The work is a new approach in computer vision, notes Guibas, a faculty member of the AI lab and the Stanford Institute for Human-Centered Artificial Intelligence. "Classical computer vision capturing work has been about literal content," Guibas says. "There are three dogs in the image, or someone is drinking coffee from a cup. Instead, we needed descriptions that defined emotional content."
The algorithm categorizes the artist's work into one of eight emotional categories—ranging from awe to amusement to fear to sadness—and then explains in written text what it is in the image that justifies the emotional read. (See examples below. All are paintings evaluated by the algorithm, but which were not used in the training exercises.)
"The computer is doing this," says Achlioptas. "We can show it a new image it has never seen, and it will tell us how a human might feel."

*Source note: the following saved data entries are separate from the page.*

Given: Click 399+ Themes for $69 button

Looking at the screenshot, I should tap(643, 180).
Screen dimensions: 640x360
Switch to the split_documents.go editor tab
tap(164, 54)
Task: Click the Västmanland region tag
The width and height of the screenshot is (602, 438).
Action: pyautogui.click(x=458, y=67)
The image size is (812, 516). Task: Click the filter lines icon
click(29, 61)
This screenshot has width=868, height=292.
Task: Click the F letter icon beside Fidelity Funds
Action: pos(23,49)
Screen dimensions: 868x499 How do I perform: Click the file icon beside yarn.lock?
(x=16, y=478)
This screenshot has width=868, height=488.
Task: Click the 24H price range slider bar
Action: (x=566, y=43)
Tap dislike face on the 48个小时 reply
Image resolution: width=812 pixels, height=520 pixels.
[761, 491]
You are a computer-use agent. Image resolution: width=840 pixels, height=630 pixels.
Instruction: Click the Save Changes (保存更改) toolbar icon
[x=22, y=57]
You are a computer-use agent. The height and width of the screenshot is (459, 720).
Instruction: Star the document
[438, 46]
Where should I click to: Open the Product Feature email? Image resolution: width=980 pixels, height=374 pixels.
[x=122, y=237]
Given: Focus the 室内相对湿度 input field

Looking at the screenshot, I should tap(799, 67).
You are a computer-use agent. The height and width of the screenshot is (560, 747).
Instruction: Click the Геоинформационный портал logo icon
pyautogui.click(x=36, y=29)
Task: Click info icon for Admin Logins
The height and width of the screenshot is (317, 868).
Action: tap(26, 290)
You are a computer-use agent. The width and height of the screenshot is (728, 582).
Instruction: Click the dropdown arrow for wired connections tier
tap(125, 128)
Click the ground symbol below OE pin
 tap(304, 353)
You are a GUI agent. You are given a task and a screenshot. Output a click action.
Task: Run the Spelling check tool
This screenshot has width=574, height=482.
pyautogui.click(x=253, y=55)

Remarkably, the researchers say, the captions accurately reflect the abstract content of the image in ways that go well beyond the capabilities of existing computer vision algorithms derived from documentary photographic datasets, such as Coco.
What's more, the algorithm does not simply capture the broad emotional experience of a complete image, but it can decipher differing emotions within a given painting. For instance, in the famous Rembrandt painting (above) of the beheading of John the Baptist, ArtEmis distinguishes not only the pain on John the Baptist's severed head, but also the "contentment" on the face of Salome, the woman to whom the head is presented.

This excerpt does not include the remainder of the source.